Support Questions

Find answers, ask questions, and share your expertise
Announcements
Celebrating as our community reaches 100,000 members! Thank you!

Suggestions to handle high volume streaming data in NiFi

avatar
Expert Contributor

Hi guys,

I have a use case where we need to load near real-time streaming data into HDFS; incoming data is of high volume, about 1500 messages per second; I've a NiFi dataflow where the ListenTCP processor is ingesting the streaming data, but the requirement is to check the incoming messages for the required structure; so, messages from ListenTCP go to a custom processor that does the structure checking; only messages that have the right structure move forward to MergeContent processor and onto PutHDFS; right now, the validation/check processor became a bottleneck and the backpressure from that processor is causing ListenTCP to queue messages at the source system (the one sending the messages);

Since the message validation processor is not able to handle the incoming data fast enough, I'm thinking that I write the messages from ListenTCP first to the file system and then let the validation processor get the messages from the file system and continue forward. Is this the right approach to resolve this; are there any suggestions for alternatives.

Thanks in advance.

1 ACCEPTED SOLUTION

avatar
Master Guru

See above comments.

The main issue it to up your JVM memory. If you add 12-16 GB you should be awesome.
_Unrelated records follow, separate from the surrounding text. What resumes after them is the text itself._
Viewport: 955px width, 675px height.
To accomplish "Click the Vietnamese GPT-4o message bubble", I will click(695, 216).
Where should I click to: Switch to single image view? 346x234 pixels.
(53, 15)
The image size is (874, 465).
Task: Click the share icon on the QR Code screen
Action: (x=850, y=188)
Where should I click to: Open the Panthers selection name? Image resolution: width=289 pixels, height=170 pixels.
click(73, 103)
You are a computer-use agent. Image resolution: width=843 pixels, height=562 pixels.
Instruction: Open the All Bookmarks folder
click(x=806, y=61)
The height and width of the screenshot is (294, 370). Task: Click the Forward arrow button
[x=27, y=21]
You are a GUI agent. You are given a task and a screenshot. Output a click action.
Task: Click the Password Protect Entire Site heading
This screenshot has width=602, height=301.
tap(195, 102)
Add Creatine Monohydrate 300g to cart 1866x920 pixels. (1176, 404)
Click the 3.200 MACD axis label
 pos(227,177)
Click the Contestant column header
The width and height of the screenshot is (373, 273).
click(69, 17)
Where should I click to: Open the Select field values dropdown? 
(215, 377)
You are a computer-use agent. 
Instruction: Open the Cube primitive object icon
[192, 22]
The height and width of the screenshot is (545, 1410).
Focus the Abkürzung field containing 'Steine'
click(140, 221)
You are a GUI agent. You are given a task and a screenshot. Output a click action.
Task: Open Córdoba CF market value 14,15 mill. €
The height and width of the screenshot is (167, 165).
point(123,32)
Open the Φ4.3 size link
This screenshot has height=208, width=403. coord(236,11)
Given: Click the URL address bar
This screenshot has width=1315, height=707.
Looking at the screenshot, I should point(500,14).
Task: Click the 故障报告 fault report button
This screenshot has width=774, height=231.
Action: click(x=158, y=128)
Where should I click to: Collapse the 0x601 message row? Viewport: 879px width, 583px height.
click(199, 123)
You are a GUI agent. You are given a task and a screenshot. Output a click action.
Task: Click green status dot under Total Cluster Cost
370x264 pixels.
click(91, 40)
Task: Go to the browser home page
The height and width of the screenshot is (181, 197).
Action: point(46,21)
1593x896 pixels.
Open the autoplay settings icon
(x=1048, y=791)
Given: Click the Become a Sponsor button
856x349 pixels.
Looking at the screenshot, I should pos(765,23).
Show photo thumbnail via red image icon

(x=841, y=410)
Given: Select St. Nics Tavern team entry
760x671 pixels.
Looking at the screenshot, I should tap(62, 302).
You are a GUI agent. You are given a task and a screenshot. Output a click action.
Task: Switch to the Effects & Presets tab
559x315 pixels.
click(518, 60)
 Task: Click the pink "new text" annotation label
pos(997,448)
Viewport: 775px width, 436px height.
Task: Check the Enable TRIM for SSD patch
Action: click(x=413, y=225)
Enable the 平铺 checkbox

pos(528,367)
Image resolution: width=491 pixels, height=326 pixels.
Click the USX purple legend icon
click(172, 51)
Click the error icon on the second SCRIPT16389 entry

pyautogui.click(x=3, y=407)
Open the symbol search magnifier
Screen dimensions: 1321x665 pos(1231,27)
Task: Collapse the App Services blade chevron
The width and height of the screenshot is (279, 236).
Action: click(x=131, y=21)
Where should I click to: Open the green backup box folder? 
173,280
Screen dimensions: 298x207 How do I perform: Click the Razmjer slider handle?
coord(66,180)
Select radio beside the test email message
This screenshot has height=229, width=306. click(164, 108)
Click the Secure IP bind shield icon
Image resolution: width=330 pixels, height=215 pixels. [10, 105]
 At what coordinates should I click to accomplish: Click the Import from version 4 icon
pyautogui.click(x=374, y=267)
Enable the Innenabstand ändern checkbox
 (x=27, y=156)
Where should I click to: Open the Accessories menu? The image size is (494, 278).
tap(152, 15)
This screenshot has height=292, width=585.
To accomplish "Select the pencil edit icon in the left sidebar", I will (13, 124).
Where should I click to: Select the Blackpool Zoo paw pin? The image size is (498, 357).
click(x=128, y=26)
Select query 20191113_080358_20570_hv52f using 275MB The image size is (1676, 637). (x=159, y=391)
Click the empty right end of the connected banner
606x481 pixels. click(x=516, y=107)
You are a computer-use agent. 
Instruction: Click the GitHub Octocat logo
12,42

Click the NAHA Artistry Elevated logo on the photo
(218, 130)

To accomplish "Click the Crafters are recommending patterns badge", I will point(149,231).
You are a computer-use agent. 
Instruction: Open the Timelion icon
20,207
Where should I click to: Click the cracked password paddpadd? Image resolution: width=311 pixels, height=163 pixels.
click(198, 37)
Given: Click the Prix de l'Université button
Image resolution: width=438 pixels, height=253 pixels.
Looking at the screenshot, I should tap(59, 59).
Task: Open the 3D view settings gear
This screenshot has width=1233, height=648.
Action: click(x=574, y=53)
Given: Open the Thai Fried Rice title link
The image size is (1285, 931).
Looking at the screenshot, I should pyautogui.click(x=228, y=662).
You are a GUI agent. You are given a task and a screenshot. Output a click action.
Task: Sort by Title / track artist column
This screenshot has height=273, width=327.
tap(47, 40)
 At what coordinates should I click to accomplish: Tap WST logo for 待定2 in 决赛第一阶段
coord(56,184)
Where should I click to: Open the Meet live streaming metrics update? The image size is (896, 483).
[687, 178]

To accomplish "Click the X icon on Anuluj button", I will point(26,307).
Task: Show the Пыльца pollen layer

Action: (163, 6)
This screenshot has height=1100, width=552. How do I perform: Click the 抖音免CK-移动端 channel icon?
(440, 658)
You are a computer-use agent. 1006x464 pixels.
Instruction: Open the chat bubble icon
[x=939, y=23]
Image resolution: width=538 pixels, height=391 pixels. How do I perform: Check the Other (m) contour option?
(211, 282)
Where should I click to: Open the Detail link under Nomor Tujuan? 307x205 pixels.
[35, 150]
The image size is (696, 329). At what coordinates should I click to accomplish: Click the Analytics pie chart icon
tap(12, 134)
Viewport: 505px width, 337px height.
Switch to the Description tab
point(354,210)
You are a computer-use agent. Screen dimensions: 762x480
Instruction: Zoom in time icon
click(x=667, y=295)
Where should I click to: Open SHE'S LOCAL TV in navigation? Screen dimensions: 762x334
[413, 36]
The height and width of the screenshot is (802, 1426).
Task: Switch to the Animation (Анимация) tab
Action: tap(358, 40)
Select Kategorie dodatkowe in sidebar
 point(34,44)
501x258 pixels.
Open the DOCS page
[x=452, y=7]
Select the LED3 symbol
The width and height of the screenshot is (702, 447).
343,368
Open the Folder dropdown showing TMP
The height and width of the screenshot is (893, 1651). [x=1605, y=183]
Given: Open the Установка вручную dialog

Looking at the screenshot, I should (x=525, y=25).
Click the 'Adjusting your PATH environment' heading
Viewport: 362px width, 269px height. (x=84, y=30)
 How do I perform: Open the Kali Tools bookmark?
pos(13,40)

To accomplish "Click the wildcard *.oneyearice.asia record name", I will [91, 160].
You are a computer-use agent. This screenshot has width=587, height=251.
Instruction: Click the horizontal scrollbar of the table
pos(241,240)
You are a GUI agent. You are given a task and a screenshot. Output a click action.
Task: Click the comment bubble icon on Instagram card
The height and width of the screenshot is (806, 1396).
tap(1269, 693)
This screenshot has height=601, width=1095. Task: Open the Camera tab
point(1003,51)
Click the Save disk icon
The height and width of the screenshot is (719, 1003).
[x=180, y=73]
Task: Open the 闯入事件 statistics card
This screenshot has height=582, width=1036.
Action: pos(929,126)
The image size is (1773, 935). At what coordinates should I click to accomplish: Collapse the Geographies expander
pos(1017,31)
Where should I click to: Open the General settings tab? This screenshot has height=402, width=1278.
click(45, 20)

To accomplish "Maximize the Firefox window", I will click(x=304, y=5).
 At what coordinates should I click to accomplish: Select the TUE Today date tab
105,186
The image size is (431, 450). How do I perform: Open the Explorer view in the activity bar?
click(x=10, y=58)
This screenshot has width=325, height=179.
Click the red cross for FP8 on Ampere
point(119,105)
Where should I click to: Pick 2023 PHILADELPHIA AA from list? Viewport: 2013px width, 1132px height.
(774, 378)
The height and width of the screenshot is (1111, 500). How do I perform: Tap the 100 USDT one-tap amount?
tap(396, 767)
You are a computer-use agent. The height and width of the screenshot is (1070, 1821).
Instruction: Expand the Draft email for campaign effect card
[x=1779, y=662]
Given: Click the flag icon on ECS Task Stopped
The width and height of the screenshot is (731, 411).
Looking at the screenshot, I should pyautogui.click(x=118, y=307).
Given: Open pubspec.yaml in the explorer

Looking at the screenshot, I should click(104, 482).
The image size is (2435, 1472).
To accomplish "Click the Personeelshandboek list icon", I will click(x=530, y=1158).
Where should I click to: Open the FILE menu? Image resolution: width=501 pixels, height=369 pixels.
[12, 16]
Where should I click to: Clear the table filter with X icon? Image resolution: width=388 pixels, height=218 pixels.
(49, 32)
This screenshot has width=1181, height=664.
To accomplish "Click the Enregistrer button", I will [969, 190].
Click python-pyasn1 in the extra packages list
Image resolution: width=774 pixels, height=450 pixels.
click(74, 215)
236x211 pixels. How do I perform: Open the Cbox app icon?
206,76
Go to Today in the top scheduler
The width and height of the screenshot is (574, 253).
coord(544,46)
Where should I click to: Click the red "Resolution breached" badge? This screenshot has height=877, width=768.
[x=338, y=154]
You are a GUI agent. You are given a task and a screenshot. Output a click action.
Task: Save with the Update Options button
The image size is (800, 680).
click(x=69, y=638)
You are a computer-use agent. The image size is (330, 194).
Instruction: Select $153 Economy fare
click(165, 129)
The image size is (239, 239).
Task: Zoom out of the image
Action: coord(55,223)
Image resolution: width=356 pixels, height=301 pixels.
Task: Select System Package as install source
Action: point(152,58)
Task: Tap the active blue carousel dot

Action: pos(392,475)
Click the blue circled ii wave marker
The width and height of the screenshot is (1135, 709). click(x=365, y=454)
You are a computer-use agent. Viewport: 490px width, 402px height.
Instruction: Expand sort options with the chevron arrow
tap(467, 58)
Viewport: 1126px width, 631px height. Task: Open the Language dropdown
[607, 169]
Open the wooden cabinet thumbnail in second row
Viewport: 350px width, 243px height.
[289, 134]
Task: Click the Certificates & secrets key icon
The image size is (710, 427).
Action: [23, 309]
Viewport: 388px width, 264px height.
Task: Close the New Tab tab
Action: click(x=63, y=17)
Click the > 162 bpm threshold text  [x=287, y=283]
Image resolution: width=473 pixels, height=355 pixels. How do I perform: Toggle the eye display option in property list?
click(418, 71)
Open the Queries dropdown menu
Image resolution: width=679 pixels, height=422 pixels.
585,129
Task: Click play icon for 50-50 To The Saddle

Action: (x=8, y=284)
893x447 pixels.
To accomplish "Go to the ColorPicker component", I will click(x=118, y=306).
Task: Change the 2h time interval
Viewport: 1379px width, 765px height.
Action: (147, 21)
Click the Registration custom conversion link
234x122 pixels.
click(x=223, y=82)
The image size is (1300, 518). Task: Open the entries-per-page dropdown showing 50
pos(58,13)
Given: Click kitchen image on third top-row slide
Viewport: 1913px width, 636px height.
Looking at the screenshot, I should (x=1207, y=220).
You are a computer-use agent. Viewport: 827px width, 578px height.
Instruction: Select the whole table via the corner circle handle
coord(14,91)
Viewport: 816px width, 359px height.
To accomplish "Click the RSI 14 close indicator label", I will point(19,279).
If it's a VM environment, give the node 16-32 or more cores. If that's not enough, go to multiple nodes in the cluster.

One node should scale to 10k/sec easy. How big are these files? Anything failing? Errors in the logs?

https://nifi.apache.org/docs/nifi-docs/html/administration-guide.html

View solution in original post

10 REPLIES 10

avatar
Master Guru

See above comments.

The main issue it to up your JVM memory. If you add 12-16 GB you should be awesome.

If it's a VM environment, give the node 16-32 or more cores. If that's not enough, go to multiple nodes in the cluster.

One node should scale to 10k/sec easy. How big are these files? Anything failing? Errors in the logs?

https://nifi.apache.org/docs/nifi-docs/html/administration-guide.html

avatar
Expert Contributor

Thanks a lot @Timothy Spann I'm going to work with our Admin about the JVM settings and about the # of cores we have.

The flowfiles are small, about 5 KB each or less. ListenTCP processor is throwing these errors - "Internal queue at maximum capacity, could not queue event"; and messages are queuing on the source system side. Below are the memory settings for the ListenTCP that I set.

11377-listentcp-properties.png

avatar
Expert Contributor

Also, I'm in the process of having the Socket buffer (for ListenTCP) increased to 4 MB (the max the Unix admins can change it to).

avatar
Expert Contributor
@Timothy Spann you were right on the money, increasing the JVM memory did the trick for me. Thanks.

avatar
Master Guru

The single biggest performance improvement for ListenTCP will be increasing the "Max Batch Size" from 1 to something like 1000, or maybe even more. The reason is because it will drastically reduce the number of flow files produced by ListenTCP, which will drastically reduce the amount of I/O to the internal NiFi repositories.

The downside is you won't have a single message per flow file anymore so your validation needs to work differently. If you can change your custom processor to stream in a flow file, read each line, and only write out the validated lines to the output stream then it should work well. If the validation processor is still the bottleneck, you could increase the concurrent tasks of this processor slightly so that it keeps up with the batches coming out ListenTCP.

avatar
Expert Contributor

Thanks for the suggestion @Bryan Bende; I'll try that approach, in addition to the JVM and Cores that Timothy mentioned.

I was thinking, if we batch files at ListenTCP, can we not Split them back to individual files with SplitText (the messages are text files) before passing them to our custom processor, minimizing the rework in the custom processor. Do you see any performance hit with this idea?

Thanks.

avatar
Master Guru

You can, but you are just shifting the problem downstream from ListenTCP to SplitText. SplitText now has to produce thousands/millions of flow files that would have been coming out of ListenTCP. It is slightly better though because it gives ListenTCP a chance to keep up with the source.

It would be most efficient to avoid splitting to the individual flow files if possible. Since you are merging things together before HDFS, it shouldn't matter if you are merging many flow files with one message each, or a few flow files containing thousands of messages each.

It just comes down to whether you want to rewrite some of the logic in your custom processor.

avatar
Expert Contributor

thanks for clarifying @Bryan Bende, it makes sense.